ASSIGNMENT: Only the lines below between the ones containing "Select page number 1 in pagination" and "Task: Click the Settings sliders icon", inclusive, are to be reproduced, each exactly as it stands.

Saved data entries:
++++++
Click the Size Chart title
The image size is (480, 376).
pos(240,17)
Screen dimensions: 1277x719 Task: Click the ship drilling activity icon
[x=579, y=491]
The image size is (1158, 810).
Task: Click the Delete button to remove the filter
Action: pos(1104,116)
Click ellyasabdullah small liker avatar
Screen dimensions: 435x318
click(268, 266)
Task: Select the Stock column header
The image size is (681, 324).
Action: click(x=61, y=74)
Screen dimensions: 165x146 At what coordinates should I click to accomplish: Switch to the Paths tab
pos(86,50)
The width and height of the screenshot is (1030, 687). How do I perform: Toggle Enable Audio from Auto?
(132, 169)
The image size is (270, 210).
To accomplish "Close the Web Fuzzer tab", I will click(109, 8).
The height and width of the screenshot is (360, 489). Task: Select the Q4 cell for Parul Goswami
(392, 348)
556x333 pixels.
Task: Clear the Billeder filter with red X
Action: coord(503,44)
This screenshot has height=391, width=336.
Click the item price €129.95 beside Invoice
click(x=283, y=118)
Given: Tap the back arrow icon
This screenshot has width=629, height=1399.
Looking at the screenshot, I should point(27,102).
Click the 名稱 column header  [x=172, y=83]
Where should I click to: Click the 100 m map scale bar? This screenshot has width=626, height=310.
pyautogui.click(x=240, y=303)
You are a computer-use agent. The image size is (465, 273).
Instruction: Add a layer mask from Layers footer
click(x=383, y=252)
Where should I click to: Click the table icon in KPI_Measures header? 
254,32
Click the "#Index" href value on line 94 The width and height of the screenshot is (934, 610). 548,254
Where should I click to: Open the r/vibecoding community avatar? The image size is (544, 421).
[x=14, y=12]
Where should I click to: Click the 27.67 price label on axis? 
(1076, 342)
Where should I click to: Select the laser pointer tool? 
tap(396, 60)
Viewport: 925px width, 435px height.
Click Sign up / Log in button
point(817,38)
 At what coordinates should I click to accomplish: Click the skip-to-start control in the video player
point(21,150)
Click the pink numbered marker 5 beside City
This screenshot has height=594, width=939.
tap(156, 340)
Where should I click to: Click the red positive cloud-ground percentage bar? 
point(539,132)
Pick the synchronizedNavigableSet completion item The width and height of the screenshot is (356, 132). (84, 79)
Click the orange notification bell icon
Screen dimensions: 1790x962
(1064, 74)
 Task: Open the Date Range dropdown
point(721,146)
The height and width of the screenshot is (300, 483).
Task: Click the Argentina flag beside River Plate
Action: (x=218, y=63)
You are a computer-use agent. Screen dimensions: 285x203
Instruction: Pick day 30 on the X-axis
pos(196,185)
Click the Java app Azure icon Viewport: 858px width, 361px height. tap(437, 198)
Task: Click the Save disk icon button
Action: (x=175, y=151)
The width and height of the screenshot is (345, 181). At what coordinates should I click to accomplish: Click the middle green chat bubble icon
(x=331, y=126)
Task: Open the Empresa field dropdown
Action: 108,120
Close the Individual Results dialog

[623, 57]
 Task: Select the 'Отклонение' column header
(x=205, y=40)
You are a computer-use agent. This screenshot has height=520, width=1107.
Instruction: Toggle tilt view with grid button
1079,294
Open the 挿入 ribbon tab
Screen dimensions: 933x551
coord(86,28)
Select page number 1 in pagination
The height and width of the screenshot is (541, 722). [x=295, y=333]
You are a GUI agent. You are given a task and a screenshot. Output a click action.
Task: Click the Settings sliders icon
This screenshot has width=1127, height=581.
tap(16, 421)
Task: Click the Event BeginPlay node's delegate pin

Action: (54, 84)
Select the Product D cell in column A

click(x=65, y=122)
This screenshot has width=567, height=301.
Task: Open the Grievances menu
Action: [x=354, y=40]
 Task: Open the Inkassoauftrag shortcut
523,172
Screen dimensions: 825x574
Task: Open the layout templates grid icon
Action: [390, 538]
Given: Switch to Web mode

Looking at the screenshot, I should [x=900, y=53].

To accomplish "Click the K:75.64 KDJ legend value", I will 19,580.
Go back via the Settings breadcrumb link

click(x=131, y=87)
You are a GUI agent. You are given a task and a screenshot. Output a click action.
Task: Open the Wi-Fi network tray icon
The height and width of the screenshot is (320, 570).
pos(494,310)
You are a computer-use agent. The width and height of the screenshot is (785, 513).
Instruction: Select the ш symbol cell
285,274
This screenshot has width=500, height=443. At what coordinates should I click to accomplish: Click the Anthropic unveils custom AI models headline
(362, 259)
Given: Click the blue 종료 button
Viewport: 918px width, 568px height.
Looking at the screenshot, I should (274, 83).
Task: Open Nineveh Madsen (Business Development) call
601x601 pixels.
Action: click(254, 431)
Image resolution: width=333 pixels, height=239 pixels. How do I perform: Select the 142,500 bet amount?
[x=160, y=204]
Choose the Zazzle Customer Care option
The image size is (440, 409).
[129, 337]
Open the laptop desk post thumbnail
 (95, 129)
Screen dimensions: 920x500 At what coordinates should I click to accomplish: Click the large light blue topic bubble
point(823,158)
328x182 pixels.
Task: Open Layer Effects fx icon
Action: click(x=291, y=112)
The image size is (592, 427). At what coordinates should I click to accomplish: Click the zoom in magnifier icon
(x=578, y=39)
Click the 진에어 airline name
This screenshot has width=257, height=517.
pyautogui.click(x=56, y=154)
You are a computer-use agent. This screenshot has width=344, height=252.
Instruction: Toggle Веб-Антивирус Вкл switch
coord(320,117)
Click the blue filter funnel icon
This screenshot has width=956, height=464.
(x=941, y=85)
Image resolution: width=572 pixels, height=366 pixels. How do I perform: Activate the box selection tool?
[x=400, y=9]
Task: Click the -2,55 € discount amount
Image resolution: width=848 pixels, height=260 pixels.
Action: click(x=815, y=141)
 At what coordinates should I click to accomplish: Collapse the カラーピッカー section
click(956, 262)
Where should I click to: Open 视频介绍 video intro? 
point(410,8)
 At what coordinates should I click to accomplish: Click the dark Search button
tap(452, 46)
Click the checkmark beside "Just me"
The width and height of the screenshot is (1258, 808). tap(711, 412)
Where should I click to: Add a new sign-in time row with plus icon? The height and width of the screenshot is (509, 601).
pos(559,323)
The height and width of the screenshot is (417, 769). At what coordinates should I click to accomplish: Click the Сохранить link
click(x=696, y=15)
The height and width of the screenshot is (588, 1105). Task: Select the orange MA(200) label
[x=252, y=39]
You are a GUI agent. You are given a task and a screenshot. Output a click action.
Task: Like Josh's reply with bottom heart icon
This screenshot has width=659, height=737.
++++++
RESPONSE TO THE TASK:
Select page number 1 in pagination
The height and width of the screenshot is (541, 722). [x=295, y=333]
You are a GUI agent. You are given a task and a screenshot. Output a click action.
Task: Click the Settings sliders icon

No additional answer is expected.